As a student, I make mistakes all the times, and stealing my idea will not face a heavy retaliation. I don't mind if someone come-up with concurrent works, but I do mind if my key idea is leaked. Many graduate students in my field therefore only use pre-print service if their papers are either publicly presented or conditionally accepted.
I am looking for a website that can do most of what Arxiv does, with an additional private option or limited visibility, for example an option to make the paper unindexed with search engines. This way, my paper cannot be seen for at least a few months. By doing so, I can at least claim that I am one of the first few researchers who got the idea right. And most importantly, I can privately correct my mistakes, if any. Publishing mistakes is embarrassing and sometimes harm one's career. Many mistakes will be revealed during the peer-review processes and I have a chance to correct them before publicizing.
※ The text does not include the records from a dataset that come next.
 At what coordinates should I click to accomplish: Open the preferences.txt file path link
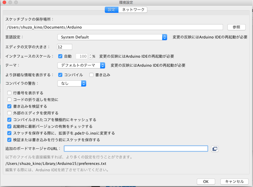click(56, 163)
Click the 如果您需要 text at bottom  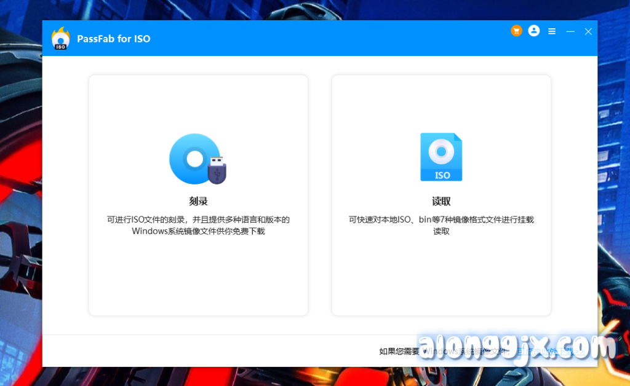399,352
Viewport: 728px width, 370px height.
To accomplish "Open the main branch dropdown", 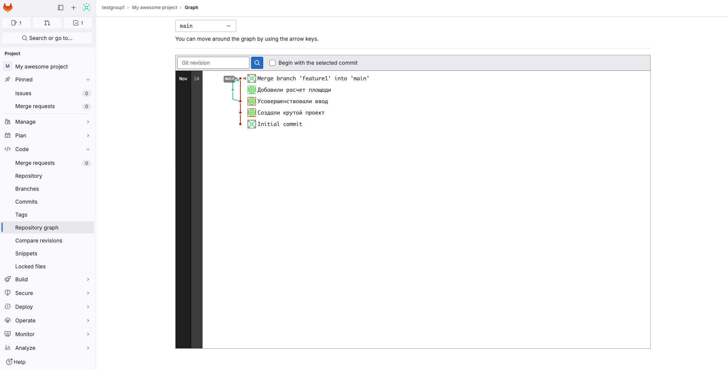I will (x=205, y=26).
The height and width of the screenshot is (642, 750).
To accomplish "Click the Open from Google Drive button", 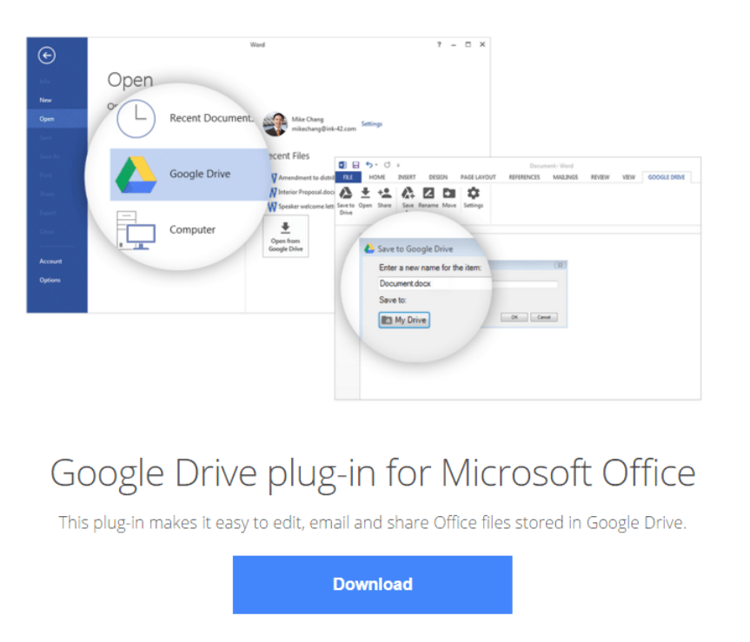I will pos(285,237).
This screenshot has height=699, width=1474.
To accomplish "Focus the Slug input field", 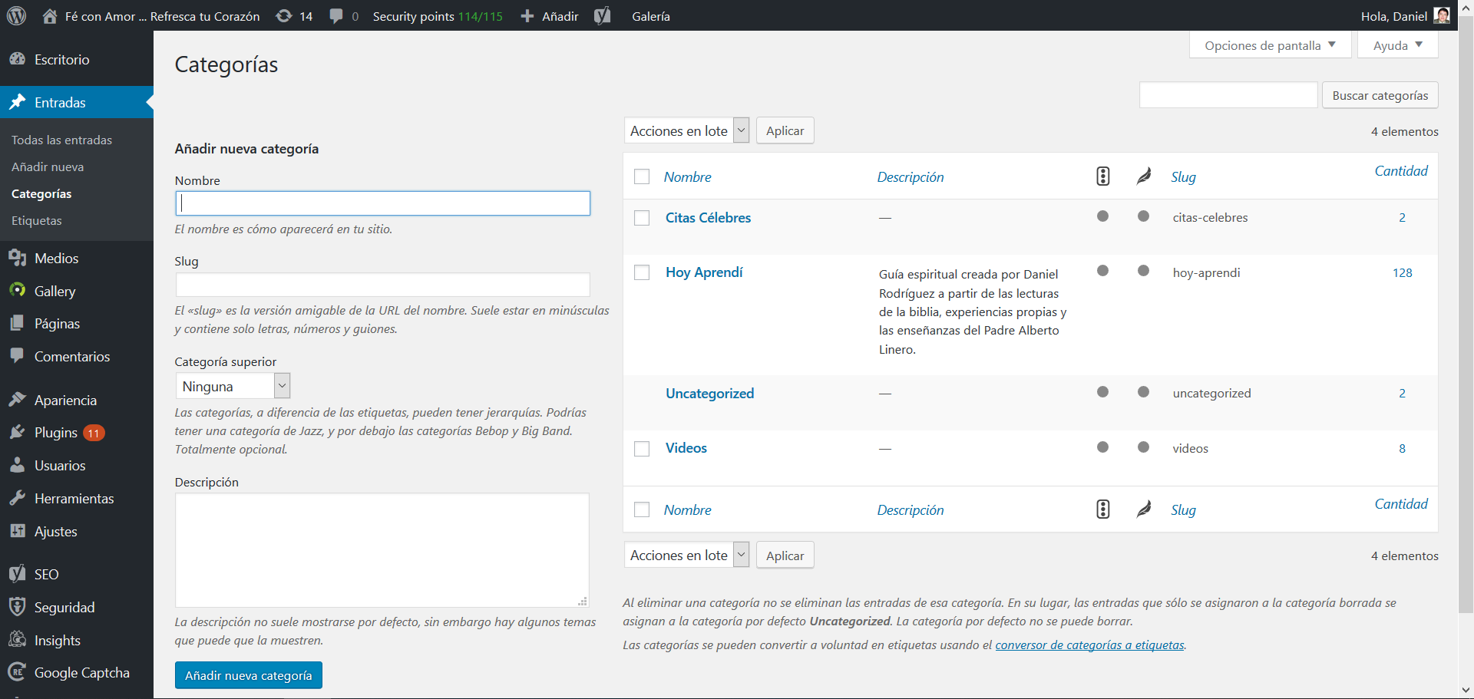I will point(382,285).
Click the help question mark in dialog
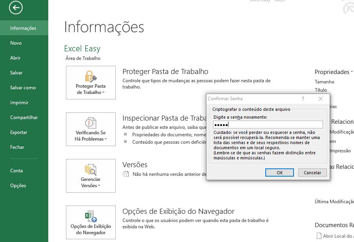The width and height of the screenshot is (354, 242). click(303, 99)
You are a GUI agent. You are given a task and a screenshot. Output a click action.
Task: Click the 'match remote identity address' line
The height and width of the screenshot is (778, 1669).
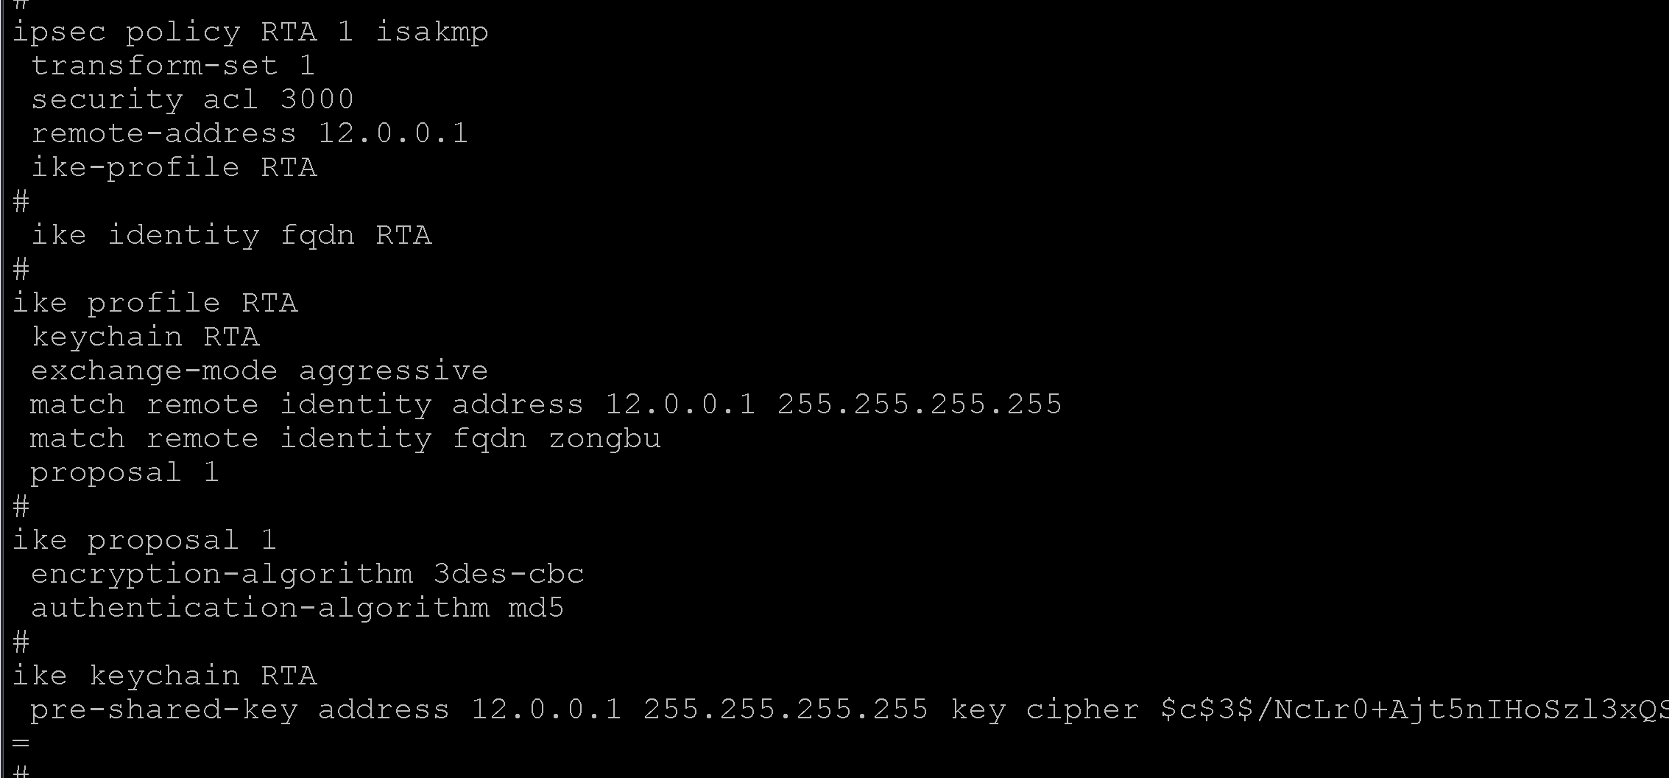[546, 405]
Please kindly think twice before giving ethically and "politically correct" comments like no one will scoop me, everyone will cite me, and the scoopers will be punished. At least in my field, scooping and idea-stealing is commonly observable, and big-names doesn't care about publicizing pre-prints because they have resources to punish the scoopers. I do understand that keeping my work private might harm the community as the information becomes less transparent. However, it could be also possible that my un-reviewed flawed works misguide the community, and a paper reviewed will benefit the society more.
I personally wasted six months because of someone else's mistake in a published work.
I heard that, in molecular biology, there is a widely-used service to upload your research data like protein structure and sequencing to get a timestamp. The uploaded materials can be set to be private for a period, and fully disclosed later. A lot of people do use this function. This is not exactly what I am looking for but share some similar ideas.
If I remember correctly, there is an interesting paper studying the scooping patterns with the aide of this database.